Früher war Chinas Wirtschaft abhängig von globalen Konsumenten und konnte sich nicht den Luxus leisten, auf die Produktionsbedingungen im eigenen Land zu schauen. Mittlerweile diktiert das Reich der Mitte verstärkt die Rahmenbedingungen seiner und damit auch der globalen Produktion. Neue, strengere Standards für den Umweltschutz sind dafür ein Beispiel. Manchmal wird dies als Versuch interpretiert, die Wettbewerbsfähigkeit vor allem von ausländischen Unternehmen zu behindern. Doch grundsätzlich hat China inzwischen eine Bedeutung erlangt, die es dem Land erlauben, eigene Regeln aufzustellen bzw. lokale Interessen in den Vordergrund zu stellen. Durch die hohen Direktinvestitionen auch von deutschen Produzenten erhält die chinesische Wirtschaftspolitik auch zunehmenden Einfluss auf die Angebotsseite vieler deutscher Unternehmen. Aus diesem Grund bleibt es wichtig, Handelsbeziehungen mit China zu festigen, die auf die Wahrung der Eigentumsrechte fokussieren.
Fazit
Die Bedeutung Chinas für die Weltwirtschaft ist noch deutlich größer als das seit Jahren auf hohem Niveau verharrende chinesische Wirtschaftswachstum signalisiert. Die chinesische Wirtschaft hat sich schon länger vom Status des Billigproduzenten verabschiedet und bestimmt durch ihre höhere Wertschöpfung und ihre zunehmende Konsumkaufkraft zunehmend technologische Trends, Konsumpräferenzen und Abkommen auf globaler Ebene. Dies mag bei manchen Beobachtern für Skepsis sorgen, kann sich allerdings auch als notwendiges Gleichgewicht in der wirtschaftlichen Weltordnung erweisen.

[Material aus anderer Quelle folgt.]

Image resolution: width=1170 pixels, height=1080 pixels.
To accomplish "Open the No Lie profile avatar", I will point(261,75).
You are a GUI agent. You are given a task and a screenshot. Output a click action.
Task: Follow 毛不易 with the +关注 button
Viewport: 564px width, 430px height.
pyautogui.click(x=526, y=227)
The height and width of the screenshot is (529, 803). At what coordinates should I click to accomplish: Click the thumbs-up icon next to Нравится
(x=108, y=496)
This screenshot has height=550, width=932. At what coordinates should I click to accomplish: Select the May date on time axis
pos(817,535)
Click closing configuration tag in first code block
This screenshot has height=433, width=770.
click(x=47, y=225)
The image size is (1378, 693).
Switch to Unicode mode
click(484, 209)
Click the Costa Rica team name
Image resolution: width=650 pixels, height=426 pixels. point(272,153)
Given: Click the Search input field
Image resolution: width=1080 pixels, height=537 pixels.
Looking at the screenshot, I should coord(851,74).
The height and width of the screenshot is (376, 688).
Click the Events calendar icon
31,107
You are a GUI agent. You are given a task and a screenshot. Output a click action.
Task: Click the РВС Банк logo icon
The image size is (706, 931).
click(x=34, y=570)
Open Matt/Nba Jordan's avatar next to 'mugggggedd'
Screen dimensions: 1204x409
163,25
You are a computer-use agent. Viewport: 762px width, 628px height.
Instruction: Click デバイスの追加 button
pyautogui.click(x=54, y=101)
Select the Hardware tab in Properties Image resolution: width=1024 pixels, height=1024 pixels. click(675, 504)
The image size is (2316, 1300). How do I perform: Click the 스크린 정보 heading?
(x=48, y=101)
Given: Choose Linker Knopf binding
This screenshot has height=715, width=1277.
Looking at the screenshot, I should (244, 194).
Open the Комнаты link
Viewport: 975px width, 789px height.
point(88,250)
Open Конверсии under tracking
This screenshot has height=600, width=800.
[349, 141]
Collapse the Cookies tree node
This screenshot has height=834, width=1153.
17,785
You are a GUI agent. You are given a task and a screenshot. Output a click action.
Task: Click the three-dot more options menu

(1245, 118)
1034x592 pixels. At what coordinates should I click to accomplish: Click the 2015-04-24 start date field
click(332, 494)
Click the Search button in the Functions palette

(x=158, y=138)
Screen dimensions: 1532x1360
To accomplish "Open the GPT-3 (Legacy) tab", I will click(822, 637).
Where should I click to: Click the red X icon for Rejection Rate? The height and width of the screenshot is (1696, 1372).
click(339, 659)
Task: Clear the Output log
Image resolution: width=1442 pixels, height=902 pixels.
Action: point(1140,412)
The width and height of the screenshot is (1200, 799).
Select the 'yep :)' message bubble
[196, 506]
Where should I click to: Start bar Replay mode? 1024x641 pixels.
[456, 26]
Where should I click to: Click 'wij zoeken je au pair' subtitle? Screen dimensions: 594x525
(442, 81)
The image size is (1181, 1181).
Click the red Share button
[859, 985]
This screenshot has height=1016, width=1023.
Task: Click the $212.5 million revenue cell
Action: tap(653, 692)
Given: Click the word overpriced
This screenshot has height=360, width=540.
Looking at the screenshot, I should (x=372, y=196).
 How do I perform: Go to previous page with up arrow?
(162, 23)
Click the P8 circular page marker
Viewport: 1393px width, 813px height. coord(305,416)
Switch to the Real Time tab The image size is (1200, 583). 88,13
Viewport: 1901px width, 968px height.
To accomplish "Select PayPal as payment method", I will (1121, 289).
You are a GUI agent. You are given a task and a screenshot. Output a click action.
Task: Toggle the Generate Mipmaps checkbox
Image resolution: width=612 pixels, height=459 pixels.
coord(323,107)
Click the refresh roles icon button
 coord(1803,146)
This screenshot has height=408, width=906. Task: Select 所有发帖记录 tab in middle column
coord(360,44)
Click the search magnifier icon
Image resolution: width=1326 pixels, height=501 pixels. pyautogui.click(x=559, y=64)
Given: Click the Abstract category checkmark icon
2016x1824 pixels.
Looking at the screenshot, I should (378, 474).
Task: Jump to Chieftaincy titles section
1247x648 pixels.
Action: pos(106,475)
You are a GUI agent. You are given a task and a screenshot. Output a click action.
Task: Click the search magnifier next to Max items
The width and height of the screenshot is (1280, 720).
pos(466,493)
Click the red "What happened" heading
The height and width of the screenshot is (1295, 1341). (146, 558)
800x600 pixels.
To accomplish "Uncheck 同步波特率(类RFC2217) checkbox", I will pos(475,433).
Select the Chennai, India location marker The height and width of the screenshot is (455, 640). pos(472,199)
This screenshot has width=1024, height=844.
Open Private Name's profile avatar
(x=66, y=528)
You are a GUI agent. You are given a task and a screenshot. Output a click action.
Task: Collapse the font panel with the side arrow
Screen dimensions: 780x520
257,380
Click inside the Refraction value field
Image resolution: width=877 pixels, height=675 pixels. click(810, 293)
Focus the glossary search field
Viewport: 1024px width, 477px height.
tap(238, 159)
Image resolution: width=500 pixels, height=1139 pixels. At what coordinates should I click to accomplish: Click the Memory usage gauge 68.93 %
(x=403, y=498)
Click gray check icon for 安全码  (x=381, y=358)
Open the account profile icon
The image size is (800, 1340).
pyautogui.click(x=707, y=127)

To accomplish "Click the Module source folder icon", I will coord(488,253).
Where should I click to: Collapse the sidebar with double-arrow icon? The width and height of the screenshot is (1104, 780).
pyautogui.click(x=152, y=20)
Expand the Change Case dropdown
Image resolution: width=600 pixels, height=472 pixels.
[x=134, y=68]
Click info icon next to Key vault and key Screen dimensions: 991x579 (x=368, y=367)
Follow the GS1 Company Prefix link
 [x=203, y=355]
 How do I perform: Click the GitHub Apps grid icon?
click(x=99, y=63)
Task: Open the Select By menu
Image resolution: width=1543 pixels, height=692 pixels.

Dr. Klaus Bauknecht ist als Chefvolkswirt der IKB Deutsche Industriebank AG verantwortlich für die volkswirtschaftlichen Analysen, Prognosen und Einschätzungen der Bank. Zudem lehrt der promovierte Volkswirtschaftler an der Nelson Mandela University in Südafrika. Zuvor arbeitete er in verschiedenen leitenden Positionen anderer Banken und im südafrikanischen Finanzministerium. Er schreibt zu aktuellen und übergeordneten Konjunktur-, Volkswirtschafts- und Marktthemen.